The birds and my tripod conspired, today, to spoil the joy of my new camera. The birds took themselves elsewhere; my tripod collapsed. Still, I could hardly pack up my new toy with nothing to show, so here—have some mountains:
Nice, aren’t they? I’ve got these brilliant picture windows, here, bedroom and living room, floor-to-ceiling. I can look down at the street or up at the peaks, and there’s always something to see: birdfights and people fights, drifting trains of clouds, twinkling lights up the ski lifts, the occasional police chase. At night, the city looks like a starfield pouring down the slopes. When I look at my reflection in the window, I see galaxies where my eyes should be. It’s not the sea, of course, but it’s something to look at. Something to get lost in, when I’m distracted from my work.
It’s annoying, though. Cameras don’t focus like the human eye does, so I’ll never be able to show the world my reflection, all hollow-eyed and pricked with lights. I’ve tried with three cameras, to no avail. I could draw it, I suppose, but there’s a glow to the real thing, something I’d never catch.

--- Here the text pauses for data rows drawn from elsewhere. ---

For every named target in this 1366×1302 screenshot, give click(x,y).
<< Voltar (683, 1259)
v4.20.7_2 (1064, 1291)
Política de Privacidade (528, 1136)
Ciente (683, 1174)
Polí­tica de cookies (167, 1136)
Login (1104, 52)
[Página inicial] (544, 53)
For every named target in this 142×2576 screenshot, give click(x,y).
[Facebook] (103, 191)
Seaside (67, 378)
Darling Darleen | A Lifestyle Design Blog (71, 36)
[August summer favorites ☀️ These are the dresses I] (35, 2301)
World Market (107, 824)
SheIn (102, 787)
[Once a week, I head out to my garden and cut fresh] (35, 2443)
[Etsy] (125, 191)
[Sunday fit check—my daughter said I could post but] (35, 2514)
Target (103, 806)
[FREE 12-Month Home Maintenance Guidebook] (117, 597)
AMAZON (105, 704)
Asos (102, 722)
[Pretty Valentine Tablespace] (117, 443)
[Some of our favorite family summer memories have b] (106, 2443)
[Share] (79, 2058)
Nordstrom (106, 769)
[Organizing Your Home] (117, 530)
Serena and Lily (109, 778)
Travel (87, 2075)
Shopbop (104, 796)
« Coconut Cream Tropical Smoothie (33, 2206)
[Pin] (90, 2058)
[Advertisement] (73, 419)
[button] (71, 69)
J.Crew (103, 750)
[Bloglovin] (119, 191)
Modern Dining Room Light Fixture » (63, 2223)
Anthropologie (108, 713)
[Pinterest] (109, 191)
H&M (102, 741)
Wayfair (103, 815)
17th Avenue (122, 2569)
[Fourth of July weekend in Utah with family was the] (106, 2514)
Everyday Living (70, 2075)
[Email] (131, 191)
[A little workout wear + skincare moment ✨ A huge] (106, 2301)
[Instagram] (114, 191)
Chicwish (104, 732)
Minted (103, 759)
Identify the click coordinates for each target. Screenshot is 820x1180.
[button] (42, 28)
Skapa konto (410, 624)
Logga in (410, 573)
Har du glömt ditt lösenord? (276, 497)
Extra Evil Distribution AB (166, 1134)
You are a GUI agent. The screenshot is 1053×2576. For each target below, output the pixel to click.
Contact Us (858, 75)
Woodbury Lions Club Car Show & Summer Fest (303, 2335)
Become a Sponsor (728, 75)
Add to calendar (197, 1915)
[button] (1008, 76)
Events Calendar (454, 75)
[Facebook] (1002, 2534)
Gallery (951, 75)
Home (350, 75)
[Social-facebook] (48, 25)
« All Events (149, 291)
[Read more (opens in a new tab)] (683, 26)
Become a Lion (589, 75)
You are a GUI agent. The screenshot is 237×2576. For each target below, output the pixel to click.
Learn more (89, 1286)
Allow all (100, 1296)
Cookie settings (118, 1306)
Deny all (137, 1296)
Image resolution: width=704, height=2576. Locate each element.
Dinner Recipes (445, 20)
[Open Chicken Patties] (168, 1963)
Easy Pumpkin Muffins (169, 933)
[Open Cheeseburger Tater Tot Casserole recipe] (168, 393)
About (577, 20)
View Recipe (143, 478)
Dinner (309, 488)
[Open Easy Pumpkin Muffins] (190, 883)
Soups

I hope one day, we’ll be able to implant our eyes with cameras—use our own lenses to show the world what we see. I’ll be first in line for that, and surely, the wait won’t be long. We’ve time for A-bombs and Slankets, brolly drones and gummi Hitlers, everything no-one could want. Eye-cams, though, who wouldn’t want those? They’re coming, I know it, and I’ll open a window on my blurry-ass no-specs world. In the meantime, look—it’s my blurry-ass no-specs garden:
I tried to draw only what I saw, that day, rather than imposing understanding on it. Really, I prefer the world that way. I’m always disappointed when I look through my photos and all the haziness is gone, all the soft edges, and the camera’s added shadows and details where I never saw any.
Tomorrow, I’m getting a picture of a bird if I have to track it all the way to its nest.